BACKGROUND
Large colon polyps should be fixed by pins on any hard substrate after endoscopic resection. Small polyps are suggested to put on adhesive paper before placement in formalin or even without any fixation.
AIM
To analyze the results of cold snare polypectomies and quality of pathology report after specimens fixation by pins.
METHODS
From 2017 December to 2020 March there were 350 cold snare polypectomies at 180 patients (female — 119) without any complications. Average age — 62.9 years. 160 polyps (45.7%) were fixed with pins before formalin immersion. 190 polyps were immerted in formalin without any fixation.
RESULTS
Right-sided tumors — 201 (57.4%), left-sided — 124 (35.4%), rectal — 25 (7.2%). Average size 5.3 mm (from 3 to 10 mm).
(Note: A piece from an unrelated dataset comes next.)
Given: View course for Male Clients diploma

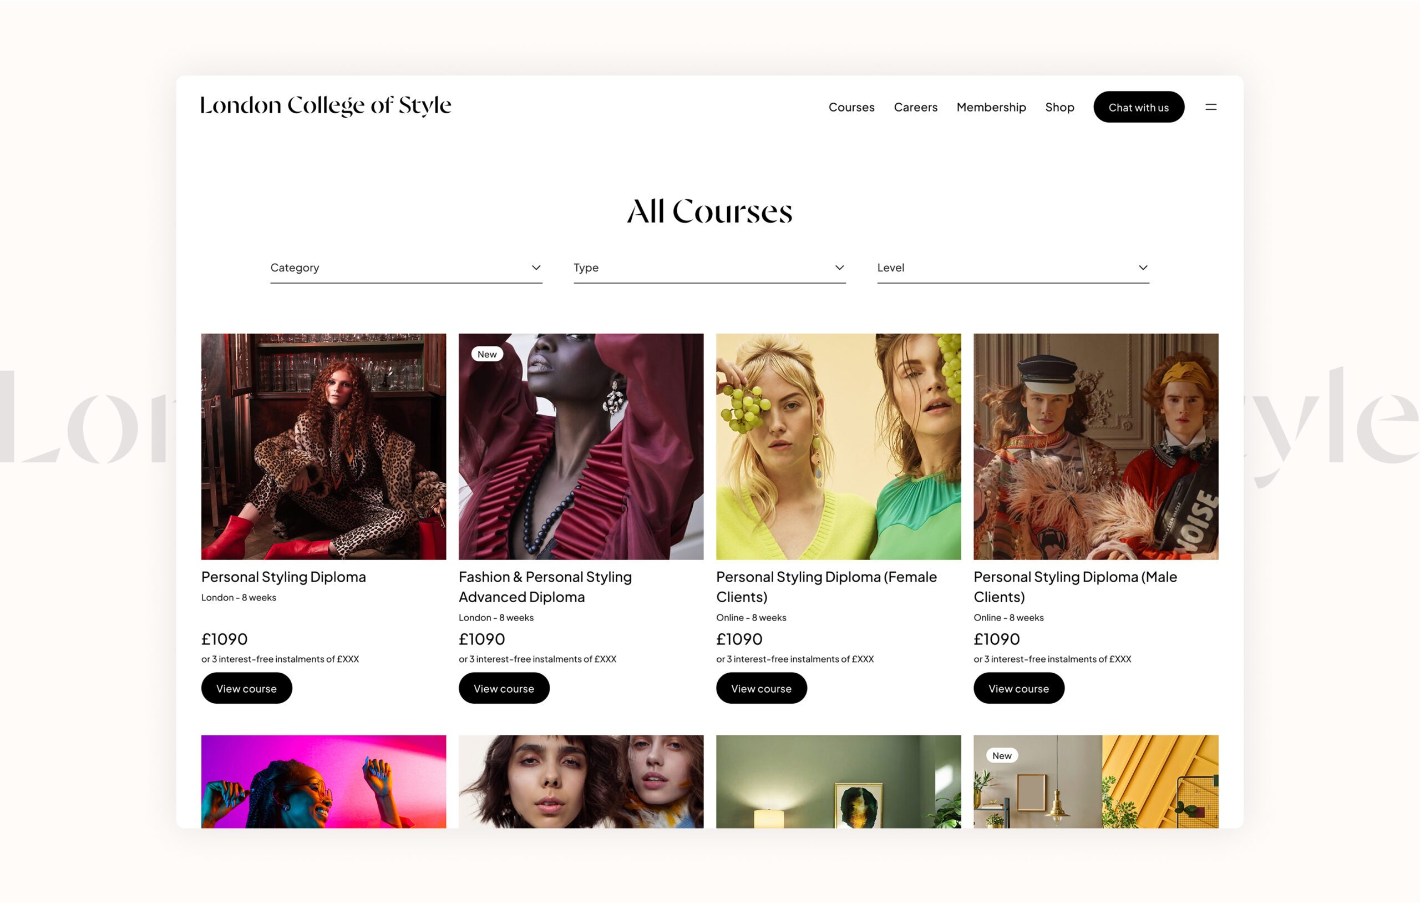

Polypoid lesions (0-Is) — 112 (32%), non-polypoid (0-IIa, 0-IIa+IIc) — 238 (68%). 40 polyps (11.4%) were fragmented during extraction. 50 cases (14.3%) — hyperplastic polyps, 63 (18%) — serrated adenomas without dysplasia, 162 (46.3%) — LGD adenomas, 72 (20.6%) — DTC adenomas, intraepithelial cancers (m1, Tis) — 3 (0.8%). 217 cases of adenomas (72.3%) were resected R0, 12 cases (4%) — R1. Reasons of Rx: wrong orientation, p=0.0016; fragmentation of specimen during cutting up, p=0.0043. Right-sided and larger polyps fragmented more often, p<0.0001; 5.82 mm vs 5.2 mm, p=0.01. In fixed polyps were more serrated adenomas and less hyperplastic polyps (p=0.0003); more DTC, p=0.013.
CONCLUSION
Cold snare polypectomy is a safe and effective method. Fragmentation risk depends on size and localization. Fixation of the specimen with pins improve diagnostic of serrated adenomas and probably may cause DTC overdiagnosis.